The Supreme Court observed with respect to this point as follows:
“On this point we are in full agreement with the learned trial judge that the provisions of section 129 of the Evidence Ordinance rendered this submission devoid of merit, since the recitals and statements of facts in the exhibit, which is over 20 years old, will be regarded as sufficient evidence of the facts so stated therein, until they are disproved. In view of this, it must be accepted that the respondent has clearly traced his root of title to the land to the Oloto family and this is the crux of the argument before us.”
Clearly, the implications of section 129 were not considered or in fact adverted to and in so far as it was stated that the recitals and statements in the document concerned “will be regarded as sufficient evidence of the facts so stated therein” we must take a view that there had been a complete departure from the manifest provisions of section 129 itself. The judgment proceeded on the basis that the document concerned was “over 20 years old” but certainly did not advert to the time with respect to which the age of the document is measured apart from the date of the proceedings. Here again the words of the statute “at the date of the contract” had been wrongly left out. In Nuru Williams v. Adamo Akinwunmi, supra, section 129 of the Evidence Act had been applied as if the age of the document was referrable to the date of the proceedings in hand. The decision in Maurice Goualin Ltd. & Anor. v. Wahabi Atanda Aminu was followed and it is significant that throughout the meticulous consideration of the implications of that section by the Supreme Court not one word was mentioned concerning the real meaning and effect of the really operative words of the section “at the date of the contract”.

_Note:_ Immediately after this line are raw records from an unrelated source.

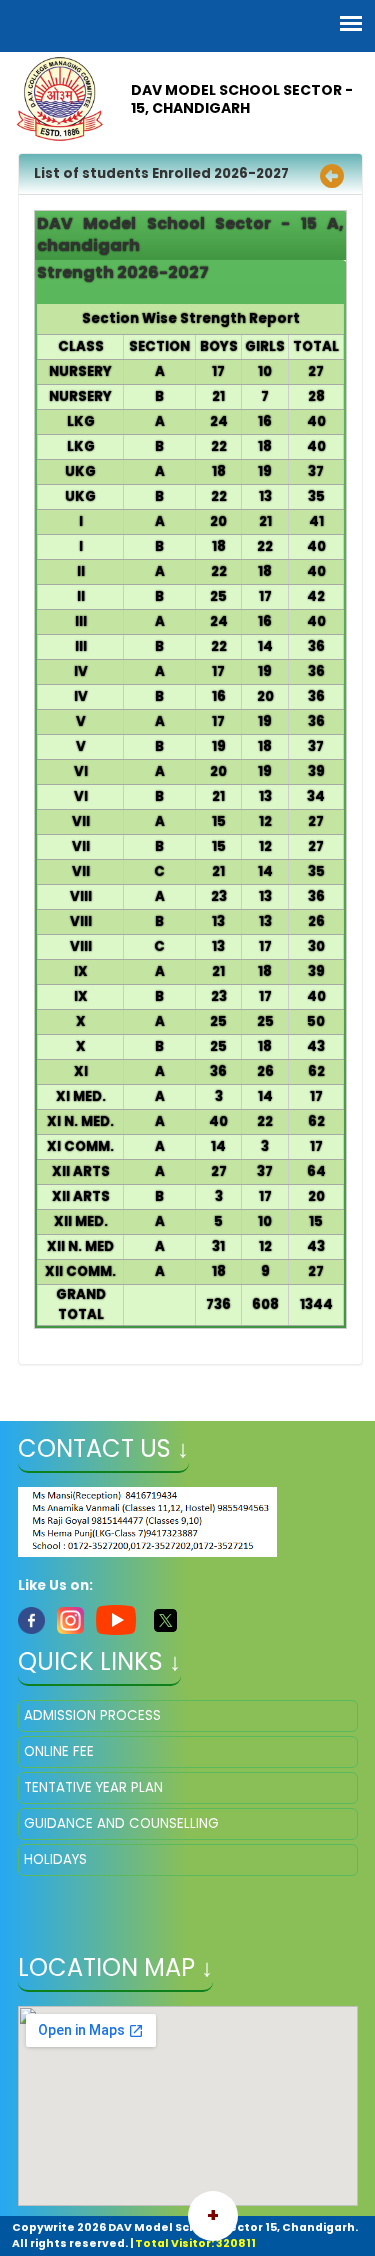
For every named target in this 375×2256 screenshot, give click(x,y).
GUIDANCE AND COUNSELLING (121, 1823)
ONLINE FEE (59, 1751)
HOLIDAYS (55, 1859)
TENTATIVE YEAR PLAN (93, 1787)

In the course of the judgment in that case, the following passage appears:
“The probative value of the recital in the mortgage deed of 1923 is wholly independent of the conveyance to Aminu in 1953, it was the age of the mortgage deed which gave the recital its probative value as sufficient evidence unless proved to be inaccurate.”
In that passage reference was made to the age of the mortgage deed but it is manifest that the age referred to was the date of the proceedings and not of any contract as positively required by the clear words of the section itself.
In Isaac Sylvanus John v. Hector O. Adebanjo, supra, it is stated, perhaps correctly, in the course of the judgment that section 129, where it applies, relieves the plaintiff of the burden of proving facts in the recitals and gives the recitals the character of presumptions purporting to follow the previous decision of Nuru Williams v. Ademo Akinwunmi, supra. No reference whatsoever was made to any contract as the section requires and the judgment certainly proceeded on the basis that the age of the document relied upon at the time of the proceedings was the crucial element even though the section was quoted in the judgment immediately before the passage to which we have now referred. In Samuel A. Omosanya v. A. G. Anifowoshe (1950) 4 F.S.C. 94, the Federal Supreme Court decided, on facts more or less similar to those in Nuru Williams v. Ademo Akinwunmi, supra, that the presumption created by section 129 of the Evidence Act was not available to a party who could not refer the deed he was relying upon to a contract 20 years after the date of that deed.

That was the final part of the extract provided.